*Work to complete:*
**A)** Can you sum up the ring upgrade discussion in two sentences?
**B)** Could you retype the ring upgrade discussion from "If I were you, I" to "ering as it is?"?

*Document passage:*
--- BEGIN ---

Would you like to upgrade your ring at some point?
If so, how would you bring this up to your husband?
Do you think it would hurt him?
Who would pay for it?
I ask because I would like to change my setting. My e-ring is very simple and thin (2mm) and I love it, but I feel that a thicker band (4mm) would showcase the diamond more (1.5 carat round). My wedding band is a 5 stone band (4mm thick), so I feel it overpowers my engagement ring. I think a thicker, higher, cathedral-esque setting would draw more attention to my e-ring instead. I also want a platinum setting as my wedding band is platinum.
I’m also thinking of getting a 2 carat moissanite, but am still undecided about this.
I have been married 14ish months, so I feel that it might be too soon to ask for a change, but I’ve been obsessing about a new setting for quite some time. I’m afraid to bring it up because my husband spent everything he had on my ring and right after buying it he only had $50 left in his account. He really wanted me to have this ring. I am willing to pay for this all on my own.
Settings I Like:
What have your experiences been with talking about upgrades and doing them? was your hubby responsive or defensive or supportive?
If I were you, I wouldn’t bring it up. Considering he spent almost everything he had on the ring (yikes!), I’m sure it would crush him if you felt it wasn’t enough. Maybe revisit this in a few years.
I’d wait longer…like years longer
Could you just buy yourself a moissanite ring and keep the ering as it is?
I don’t plan on upgrading the ring/diamond that he proposed with. I plan to always have it as a symbol of the proposal. I would ask for more jewelry, though I frequently wear my engagement ring on my right hand, so I plan to ask for bands to stack on my left hand for anniversaries…maybe 1 year, 5 year?
I have that first setting (the cathedral) and I love it I tried for like 15m just now to post a photo from my phone but no dice. I have a 1ct RB H VVS1 and it is BEAUTIFUL in that setting. My band is a 10-princess cut solitaire half eternity and they’re so simple and so pretty together. Great choice!
I wouldn’t ask. He searched to pick the ring for you. if it is just because you like it I would get a RHR with a different stone in it. I thought about making my stone bigger, but i thought about it for like 5 min. His feelings are MUCH more important than making your ring “just right”. IMO
We’ve already talked about the possibility. We’re young now, and definitely can’t afford much. We have talked ability a larger stone further into the future if I want one, but I don’t know if I ever would. I’m pretty sentimental so I don’t think I’d be able to change my ring!

--- END ---

Saved entries:
--- BEGIN ---

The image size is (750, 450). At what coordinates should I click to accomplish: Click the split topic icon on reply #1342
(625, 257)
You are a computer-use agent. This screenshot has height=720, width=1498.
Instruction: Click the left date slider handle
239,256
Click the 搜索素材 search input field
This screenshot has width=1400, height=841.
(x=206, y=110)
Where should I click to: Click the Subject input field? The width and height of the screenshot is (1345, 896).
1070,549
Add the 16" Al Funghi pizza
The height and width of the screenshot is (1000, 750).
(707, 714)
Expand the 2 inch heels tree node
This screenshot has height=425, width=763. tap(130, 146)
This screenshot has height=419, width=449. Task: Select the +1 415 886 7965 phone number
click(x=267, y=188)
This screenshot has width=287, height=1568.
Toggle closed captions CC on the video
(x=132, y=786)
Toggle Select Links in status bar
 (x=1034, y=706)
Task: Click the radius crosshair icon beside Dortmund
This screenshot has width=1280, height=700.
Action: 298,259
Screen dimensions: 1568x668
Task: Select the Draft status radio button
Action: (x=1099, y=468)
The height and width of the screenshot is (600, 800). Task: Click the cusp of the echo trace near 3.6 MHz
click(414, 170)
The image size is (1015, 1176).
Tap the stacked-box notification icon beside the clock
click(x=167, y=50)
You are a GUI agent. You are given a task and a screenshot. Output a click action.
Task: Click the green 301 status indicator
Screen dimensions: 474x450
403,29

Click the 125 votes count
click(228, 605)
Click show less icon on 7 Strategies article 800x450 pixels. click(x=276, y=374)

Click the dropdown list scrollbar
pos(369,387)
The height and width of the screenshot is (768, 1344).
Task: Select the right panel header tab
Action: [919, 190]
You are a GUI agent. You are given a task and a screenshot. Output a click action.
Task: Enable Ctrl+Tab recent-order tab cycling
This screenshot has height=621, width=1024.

--- END ---

*Solutions in order:*
**A)** A woman married about 14 months wants a thicker, higher platinum cathedral-style setting for her 1.5 carat diamond and would pay for it herself. She fears upsetting her husband, who spent nearly everything he had on the ring, and most replies advise against raising it or suggest waiting years, buying a separate ring, or adding stacking bands instead.

**B)**
If I were you, I wouldn’t bring it up. Considering he spent almost everything he had on the ring (yikes!), I’m sure it would crush him if you felt it wasn’t enough. Maybe revisit this in a few years.
I’d wait longer…like years longer
Could you just buy yourself a moissanite ring and keep the ering as it is?